START Extracted information

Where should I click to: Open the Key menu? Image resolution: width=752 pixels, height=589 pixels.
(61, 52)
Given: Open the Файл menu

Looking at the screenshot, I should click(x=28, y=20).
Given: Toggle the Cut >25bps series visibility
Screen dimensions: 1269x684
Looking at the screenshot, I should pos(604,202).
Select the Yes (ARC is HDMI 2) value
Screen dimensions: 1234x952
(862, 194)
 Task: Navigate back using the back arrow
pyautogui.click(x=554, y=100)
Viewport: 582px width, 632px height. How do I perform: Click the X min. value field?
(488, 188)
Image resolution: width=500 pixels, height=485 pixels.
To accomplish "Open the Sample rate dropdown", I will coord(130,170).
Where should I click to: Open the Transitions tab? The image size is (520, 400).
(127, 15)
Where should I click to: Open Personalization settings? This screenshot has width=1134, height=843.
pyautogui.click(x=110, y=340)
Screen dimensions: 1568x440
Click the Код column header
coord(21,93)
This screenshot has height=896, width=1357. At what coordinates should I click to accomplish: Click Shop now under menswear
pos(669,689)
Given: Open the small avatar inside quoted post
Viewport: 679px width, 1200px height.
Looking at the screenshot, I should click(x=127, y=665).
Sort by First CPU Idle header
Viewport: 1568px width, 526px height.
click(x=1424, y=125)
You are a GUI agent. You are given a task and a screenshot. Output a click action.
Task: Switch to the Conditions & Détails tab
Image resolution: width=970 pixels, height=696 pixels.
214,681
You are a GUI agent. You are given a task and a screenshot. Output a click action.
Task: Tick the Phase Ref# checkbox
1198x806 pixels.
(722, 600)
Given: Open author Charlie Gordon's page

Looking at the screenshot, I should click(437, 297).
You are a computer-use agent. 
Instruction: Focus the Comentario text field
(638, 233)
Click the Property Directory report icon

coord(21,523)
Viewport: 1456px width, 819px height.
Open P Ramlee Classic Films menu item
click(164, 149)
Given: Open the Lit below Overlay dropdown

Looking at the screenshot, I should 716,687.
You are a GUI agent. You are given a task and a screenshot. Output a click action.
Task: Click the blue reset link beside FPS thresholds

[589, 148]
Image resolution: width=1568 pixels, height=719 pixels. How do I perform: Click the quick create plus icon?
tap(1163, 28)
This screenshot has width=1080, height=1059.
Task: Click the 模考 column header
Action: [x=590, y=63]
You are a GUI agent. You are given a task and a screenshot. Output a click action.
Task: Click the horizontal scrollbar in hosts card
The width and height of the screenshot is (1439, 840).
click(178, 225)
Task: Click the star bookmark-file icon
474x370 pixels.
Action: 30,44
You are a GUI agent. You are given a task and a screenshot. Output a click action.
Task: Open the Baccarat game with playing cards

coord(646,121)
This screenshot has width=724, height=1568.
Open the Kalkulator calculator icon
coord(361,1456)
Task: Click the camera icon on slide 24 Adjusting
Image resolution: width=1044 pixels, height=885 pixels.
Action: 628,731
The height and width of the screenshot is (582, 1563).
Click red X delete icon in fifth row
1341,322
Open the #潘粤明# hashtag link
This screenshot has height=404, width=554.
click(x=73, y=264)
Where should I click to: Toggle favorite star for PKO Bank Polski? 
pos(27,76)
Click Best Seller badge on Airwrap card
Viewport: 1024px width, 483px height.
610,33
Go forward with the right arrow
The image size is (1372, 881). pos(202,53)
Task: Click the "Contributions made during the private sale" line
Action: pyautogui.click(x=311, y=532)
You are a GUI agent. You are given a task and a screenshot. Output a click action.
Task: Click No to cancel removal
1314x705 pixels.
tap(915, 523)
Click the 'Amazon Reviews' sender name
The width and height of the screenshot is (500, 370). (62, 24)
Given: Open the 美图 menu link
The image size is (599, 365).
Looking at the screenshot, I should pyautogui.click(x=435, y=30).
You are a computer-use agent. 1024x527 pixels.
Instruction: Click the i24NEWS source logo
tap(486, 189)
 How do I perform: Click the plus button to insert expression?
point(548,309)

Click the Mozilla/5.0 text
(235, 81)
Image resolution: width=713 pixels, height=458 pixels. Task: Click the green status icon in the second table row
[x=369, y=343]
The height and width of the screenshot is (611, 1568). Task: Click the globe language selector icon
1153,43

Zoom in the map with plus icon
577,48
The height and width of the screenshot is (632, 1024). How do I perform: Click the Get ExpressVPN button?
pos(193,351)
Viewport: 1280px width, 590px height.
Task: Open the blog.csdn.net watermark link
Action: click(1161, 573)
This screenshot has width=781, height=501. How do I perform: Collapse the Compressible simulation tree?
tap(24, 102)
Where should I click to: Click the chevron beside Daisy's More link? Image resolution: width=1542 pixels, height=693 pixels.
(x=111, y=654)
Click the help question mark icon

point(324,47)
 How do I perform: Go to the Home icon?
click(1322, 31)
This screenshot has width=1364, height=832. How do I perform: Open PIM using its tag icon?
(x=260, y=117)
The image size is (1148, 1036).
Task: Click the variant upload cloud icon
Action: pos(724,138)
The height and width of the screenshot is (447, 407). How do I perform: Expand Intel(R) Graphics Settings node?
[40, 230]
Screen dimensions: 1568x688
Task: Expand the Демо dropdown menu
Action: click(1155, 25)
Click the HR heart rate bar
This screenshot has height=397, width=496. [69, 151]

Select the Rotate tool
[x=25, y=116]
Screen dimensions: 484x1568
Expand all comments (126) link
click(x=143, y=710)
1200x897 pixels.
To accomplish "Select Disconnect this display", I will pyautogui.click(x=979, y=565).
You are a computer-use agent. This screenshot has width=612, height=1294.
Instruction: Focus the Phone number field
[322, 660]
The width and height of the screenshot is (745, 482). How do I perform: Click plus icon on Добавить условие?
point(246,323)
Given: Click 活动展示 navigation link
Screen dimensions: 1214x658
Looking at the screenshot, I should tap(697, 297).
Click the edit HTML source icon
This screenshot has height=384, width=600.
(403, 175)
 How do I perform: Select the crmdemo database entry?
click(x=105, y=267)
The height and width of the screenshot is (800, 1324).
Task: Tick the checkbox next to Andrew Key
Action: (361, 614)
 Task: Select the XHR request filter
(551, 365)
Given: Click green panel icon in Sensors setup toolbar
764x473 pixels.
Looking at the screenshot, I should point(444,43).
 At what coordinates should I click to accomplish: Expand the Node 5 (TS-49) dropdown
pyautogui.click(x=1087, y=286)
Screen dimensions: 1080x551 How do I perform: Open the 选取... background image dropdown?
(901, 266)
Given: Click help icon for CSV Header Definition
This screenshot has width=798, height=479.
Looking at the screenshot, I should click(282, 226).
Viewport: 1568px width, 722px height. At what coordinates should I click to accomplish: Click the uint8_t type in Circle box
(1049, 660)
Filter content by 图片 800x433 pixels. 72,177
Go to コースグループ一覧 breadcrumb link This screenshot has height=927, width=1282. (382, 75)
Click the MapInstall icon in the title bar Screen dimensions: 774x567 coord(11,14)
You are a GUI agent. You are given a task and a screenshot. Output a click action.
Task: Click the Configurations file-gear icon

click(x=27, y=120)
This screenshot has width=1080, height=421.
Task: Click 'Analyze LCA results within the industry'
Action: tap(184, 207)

END Extracted information

**Instructions for the task**
Write every entry out again. Keep each one exact.

**Task output**
Where should I click to: Open the Key menu? Image resolution: width=752 pixels, height=589 pixels.
(61, 52)
Given: Open the Файл menu

Looking at the screenshot, I should click(x=28, y=20).
Given: Toggle the Cut >25bps series visibility
Screen dimensions: 1269x684
Looking at the screenshot, I should pos(604,202).
Select the Yes (ARC is HDMI 2) value
Screen dimensions: 1234x952
(862, 194)
 Task: Navigate back using the back arrow
pyautogui.click(x=554, y=100)
Viewport: 582px width, 632px height. How do I perform: Click the X min. value field?
(488, 188)
Image resolution: width=500 pixels, height=485 pixels.
To accomplish "Open the Sample rate dropdown", I will coord(130,170).
Where should I click to: Open the Transitions tab? The image size is (520, 400).
(127, 15)
Where should I click to: Open Personalization settings? This screenshot has width=1134, height=843.
pyautogui.click(x=110, y=340)
Screen dimensions: 1568x440
Click the Код column header
coord(21,93)
This screenshot has height=896, width=1357. At what coordinates should I click to accomplish: Click Shop now under menswear
pos(669,689)
Given: Open the small avatar inside quoted post
Viewport: 679px width, 1200px height.
Looking at the screenshot, I should click(x=127, y=665).
Sort by First CPU Idle header
Viewport: 1568px width, 526px height.
click(x=1424, y=125)
You are a GUI agent. You are given a task and a screenshot. Output a click action.
Task: Switch to the Conditions & Détails tab
Image resolution: width=970 pixels, height=696 pixels.
214,681
You are a GUI agent. You are given a task and a screenshot. Output a click action.
Task: Tick the Phase Ref# checkbox
1198x806 pixels.
(722, 600)
Given: Open author Charlie Gordon's page

Looking at the screenshot, I should click(437, 297).
You are a computer-use agent. 
Instruction: Focus the Comentario text field
(638, 233)
Click the Property Directory report icon

coord(21,523)
Viewport: 1456px width, 819px height.
Open P Ramlee Classic Films menu item
click(164, 149)
Given: Open the Lit below Overlay dropdown

Looking at the screenshot, I should 716,687.
You are a GUI agent. You are given a task and a screenshot. Output a click action.
Task: Click the blue reset link beside FPS thresholds

[589, 148]
Image resolution: width=1568 pixels, height=719 pixels. How do I perform: Click the quick create plus icon?
tap(1163, 28)
This screenshot has width=1080, height=1059.
Task: Click the 模考 column header
Action: [x=590, y=63]
You are a GUI agent. You are given a task and a screenshot. Output a click action.
Task: Click the horizontal scrollbar in hosts card
The width and height of the screenshot is (1439, 840).
click(178, 225)
Task: Click the star bookmark-file icon
474x370 pixels.
Action: 30,44
You are a GUI agent. You are given a task and a screenshot. Output a click action.
Task: Open the Baccarat game with playing cards

coord(646,121)
This screenshot has width=724, height=1568.
Open the Kalkulator calculator icon
coord(361,1456)
Task: Click the camera icon on slide 24 Adjusting
Image resolution: width=1044 pixels, height=885 pixels.
Action: 628,731
The height and width of the screenshot is (582, 1563).
Click red X delete icon in fifth row
1341,322
Open the #潘粤明# hashtag link
This screenshot has height=404, width=554.
click(x=73, y=264)
Where should I click to: Toggle favorite star for PKO Bank Polski? 
pos(27,76)
Click Best Seller badge on Airwrap card
Viewport: 1024px width, 483px height.
610,33
Go forward with the right arrow
The image size is (1372, 881). pos(202,53)
Task: Click the "Contributions made during the private sale" line
Action: pyautogui.click(x=311, y=532)
You are a GUI agent. You are given a task and a screenshot. Output a click action.
Task: Click No to cancel removal
1314x705 pixels.
tap(915, 523)
Click the 'Amazon Reviews' sender name
The width and height of the screenshot is (500, 370). (62, 24)
Given: Open the 美图 menu link
The image size is (599, 365).
Looking at the screenshot, I should pyautogui.click(x=435, y=30).
You are a computer-use agent. 1024x527 pixels.
Instruction: Click the i24NEWS source logo
tap(486, 189)
 How do I perform: Click the plus button to insert expression?
point(548,309)

Click the Mozilla/5.0 text
(235, 81)
Image resolution: width=713 pixels, height=458 pixels. Task: Click the green status icon in the second table row
[x=369, y=343]
The height and width of the screenshot is (611, 1568). Task: Click the globe language selector icon
1153,43

Zoom in the map with plus icon
577,48
The height and width of the screenshot is (632, 1024). How do I perform: Click the Get ExpressVPN button?
pos(193,351)
Viewport: 1280px width, 590px height.
Task: Open the blog.csdn.net watermark link
Action: click(1161, 573)
This screenshot has width=781, height=501. How do I perform: Collapse the Compressible simulation tree?
tap(24, 102)
Where should I click to: Click the chevron beside Daisy's More link? Image resolution: width=1542 pixels, height=693 pixels.
(x=111, y=654)
Click the help question mark icon

point(324,47)
 How do I perform: Go to the Home icon?
click(1322, 31)
This screenshot has width=1364, height=832. How do I perform: Open PIM using its tag icon?
(x=260, y=117)
The image size is (1148, 1036).
Task: Click the variant upload cloud icon
Action: pos(724,138)
The height and width of the screenshot is (447, 407). How do I perform: Expand Intel(R) Graphics Settings node?
[40, 230]
Screen dimensions: 1568x688
Task: Expand the Демо dropdown menu
Action: click(1155, 25)
Click the HR heart rate bar
This screenshot has height=397, width=496. [69, 151]

Select the Rotate tool
[x=25, y=116]
Screen dimensions: 484x1568
Expand all comments (126) link
click(x=143, y=710)
1200x897 pixels.
To accomplish "Select Disconnect this display", I will pyautogui.click(x=979, y=565).
You are a computer-use agent. This screenshot has width=612, height=1294.
Instruction: Focus the Phone number field
[322, 660]
The width and height of the screenshot is (745, 482). How do I perform: Click plus icon on Добавить условие?
point(246,323)
Given: Click 活动展示 navigation link
Screen dimensions: 1214x658
Looking at the screenshot, I should tap(697, 297).
Click the edit HTML source icon
This screenshot has height=384, width=600.
(403, 175)
 How do I perform: Select the crmdemo database entry?
click(x=105, y=267)
The height and width of the screenshot is (800, 1324).
Task: Tick the checkbox next to Andrew Key
Action: (361, 614)
 Task: Select the XHR request filter
(551, 365)
Given: Click green panel icon in Sensors setup toolbar
764x473 pixels.
Looking at the screenshot, I should point(444,43).
 At what coordinates should I click to accomplish: Expand the Node 5 (TS-49) dropdown
pyautogui.click(x=1087, y=286)
Screen dimensions: 1080x551 How do I perform: Open the 选取... background image dropdown?
(901, 266)
Given: Click help icon for CSV Header Definition
This screenshot has width=798, height=479.
Looking at the screenshot, I should click(282, 226).
Viewport: 1568px width, 722px height. At what coordinates should I click to accomplish: Click the uint8_t type in Circle box
(1049, 660)
Filter content by 图片 800x433 pixels. 72,177
Go to コースグループ一覧 breadcrumb link This screenshot has height=927, width=1282. (382, 75)
Click the MapInstall icon in the title bar Screen dimensions: 774x567 coord(11,14)
You are a GUI agent. You are given a task and a screenshot. Output a click action.
Task: Click the Configurations file-gear icon

click(x=27, y=120)
This screenshot has width=1080, height=421.
Task: Click 'Analyze LCA results within the industry'
Action: tap(184, 207)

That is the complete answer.